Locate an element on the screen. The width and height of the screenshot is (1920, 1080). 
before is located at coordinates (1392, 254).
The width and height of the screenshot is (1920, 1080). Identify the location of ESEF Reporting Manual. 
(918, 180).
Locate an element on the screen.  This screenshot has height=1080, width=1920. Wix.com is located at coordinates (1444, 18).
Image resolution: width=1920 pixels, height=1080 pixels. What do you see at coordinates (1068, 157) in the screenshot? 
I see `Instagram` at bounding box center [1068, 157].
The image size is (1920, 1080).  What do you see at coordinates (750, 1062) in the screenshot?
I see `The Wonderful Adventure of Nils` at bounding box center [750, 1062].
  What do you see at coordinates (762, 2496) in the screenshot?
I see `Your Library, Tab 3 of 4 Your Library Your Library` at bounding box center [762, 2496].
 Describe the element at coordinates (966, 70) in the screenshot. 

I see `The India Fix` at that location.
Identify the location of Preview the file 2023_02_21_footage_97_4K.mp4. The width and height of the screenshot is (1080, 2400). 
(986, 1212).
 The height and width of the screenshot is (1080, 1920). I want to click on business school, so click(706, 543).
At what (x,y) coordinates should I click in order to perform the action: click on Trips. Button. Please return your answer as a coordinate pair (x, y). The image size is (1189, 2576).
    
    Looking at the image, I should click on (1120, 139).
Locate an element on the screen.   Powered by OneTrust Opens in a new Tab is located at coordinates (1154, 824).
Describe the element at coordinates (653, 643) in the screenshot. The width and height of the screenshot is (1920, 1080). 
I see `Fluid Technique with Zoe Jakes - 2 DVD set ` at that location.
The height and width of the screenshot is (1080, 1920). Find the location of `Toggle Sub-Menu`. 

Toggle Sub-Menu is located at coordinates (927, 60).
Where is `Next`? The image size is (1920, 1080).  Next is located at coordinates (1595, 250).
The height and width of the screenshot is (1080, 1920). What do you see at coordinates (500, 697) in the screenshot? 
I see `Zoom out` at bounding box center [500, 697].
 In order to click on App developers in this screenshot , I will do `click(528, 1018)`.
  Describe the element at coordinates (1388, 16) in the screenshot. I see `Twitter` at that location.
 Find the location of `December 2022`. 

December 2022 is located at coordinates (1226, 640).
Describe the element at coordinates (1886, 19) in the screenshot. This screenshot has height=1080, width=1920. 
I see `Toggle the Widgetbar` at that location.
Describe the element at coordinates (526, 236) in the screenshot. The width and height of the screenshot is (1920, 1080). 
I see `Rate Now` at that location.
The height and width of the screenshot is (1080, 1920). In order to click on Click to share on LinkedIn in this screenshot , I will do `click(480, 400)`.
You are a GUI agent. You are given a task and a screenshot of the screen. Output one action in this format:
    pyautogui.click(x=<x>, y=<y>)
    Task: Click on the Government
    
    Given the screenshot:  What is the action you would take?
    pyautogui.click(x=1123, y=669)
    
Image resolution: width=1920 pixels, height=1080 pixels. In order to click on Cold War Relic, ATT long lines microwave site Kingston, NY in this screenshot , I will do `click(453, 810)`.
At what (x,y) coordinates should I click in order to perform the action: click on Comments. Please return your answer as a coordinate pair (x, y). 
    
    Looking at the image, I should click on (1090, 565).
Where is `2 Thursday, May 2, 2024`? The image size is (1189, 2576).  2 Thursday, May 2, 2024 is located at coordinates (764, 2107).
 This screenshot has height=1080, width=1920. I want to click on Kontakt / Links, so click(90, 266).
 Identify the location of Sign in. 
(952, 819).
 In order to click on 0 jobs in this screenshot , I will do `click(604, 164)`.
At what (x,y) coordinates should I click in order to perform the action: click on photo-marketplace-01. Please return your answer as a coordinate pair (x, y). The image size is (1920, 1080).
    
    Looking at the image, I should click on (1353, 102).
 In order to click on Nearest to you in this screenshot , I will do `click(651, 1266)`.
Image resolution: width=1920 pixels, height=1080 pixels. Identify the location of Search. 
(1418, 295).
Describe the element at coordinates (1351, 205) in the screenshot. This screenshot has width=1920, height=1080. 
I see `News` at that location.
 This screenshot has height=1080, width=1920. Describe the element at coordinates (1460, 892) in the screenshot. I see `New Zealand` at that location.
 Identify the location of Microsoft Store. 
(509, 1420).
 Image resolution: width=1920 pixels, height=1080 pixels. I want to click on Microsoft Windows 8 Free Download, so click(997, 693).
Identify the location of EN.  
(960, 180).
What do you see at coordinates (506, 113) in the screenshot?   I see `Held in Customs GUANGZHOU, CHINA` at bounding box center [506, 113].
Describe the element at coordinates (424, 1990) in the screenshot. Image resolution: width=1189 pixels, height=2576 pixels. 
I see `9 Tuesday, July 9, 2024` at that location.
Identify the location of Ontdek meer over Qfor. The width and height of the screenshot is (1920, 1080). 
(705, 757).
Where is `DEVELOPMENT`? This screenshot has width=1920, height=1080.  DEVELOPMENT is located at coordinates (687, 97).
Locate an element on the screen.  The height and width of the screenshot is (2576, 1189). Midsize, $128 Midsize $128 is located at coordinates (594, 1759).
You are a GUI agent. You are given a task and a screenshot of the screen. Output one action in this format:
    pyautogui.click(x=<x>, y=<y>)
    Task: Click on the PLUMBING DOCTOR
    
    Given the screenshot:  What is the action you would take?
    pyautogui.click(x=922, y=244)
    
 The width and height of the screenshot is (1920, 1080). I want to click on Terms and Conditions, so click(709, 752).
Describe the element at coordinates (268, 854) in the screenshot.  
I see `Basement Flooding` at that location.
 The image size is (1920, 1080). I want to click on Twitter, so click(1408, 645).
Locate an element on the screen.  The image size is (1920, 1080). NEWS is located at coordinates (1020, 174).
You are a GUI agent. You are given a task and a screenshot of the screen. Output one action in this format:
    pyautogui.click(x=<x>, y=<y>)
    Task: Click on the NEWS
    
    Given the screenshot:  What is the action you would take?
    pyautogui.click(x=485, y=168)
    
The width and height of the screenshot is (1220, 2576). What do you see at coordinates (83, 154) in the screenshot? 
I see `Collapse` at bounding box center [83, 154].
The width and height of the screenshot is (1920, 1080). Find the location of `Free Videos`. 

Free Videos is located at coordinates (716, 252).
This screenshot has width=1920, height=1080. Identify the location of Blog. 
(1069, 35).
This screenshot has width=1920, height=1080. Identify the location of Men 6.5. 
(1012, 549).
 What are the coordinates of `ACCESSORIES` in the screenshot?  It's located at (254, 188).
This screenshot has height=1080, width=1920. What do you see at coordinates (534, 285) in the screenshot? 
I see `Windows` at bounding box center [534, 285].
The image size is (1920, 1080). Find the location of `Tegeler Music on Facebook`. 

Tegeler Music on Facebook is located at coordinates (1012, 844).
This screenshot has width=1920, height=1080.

━━━

Please convert the lines from the line containing "y). The image size is (1189, 2576)." to the line containing "Looking at the image, I should click on (1120, 139)." into a Markdown table with the columns Row and Line, numbering each row and leaving out blank lines.

| Row | Line |
|---|---|
| 1 | At what (x,y) coordinates should I click in order to perform the action: click on Trips. Button. Please return your answer as a coordinate pair (x, y). The image size is (1189, 2576). |
| 2 |     Looking at the image, I should click on (1120, 139). |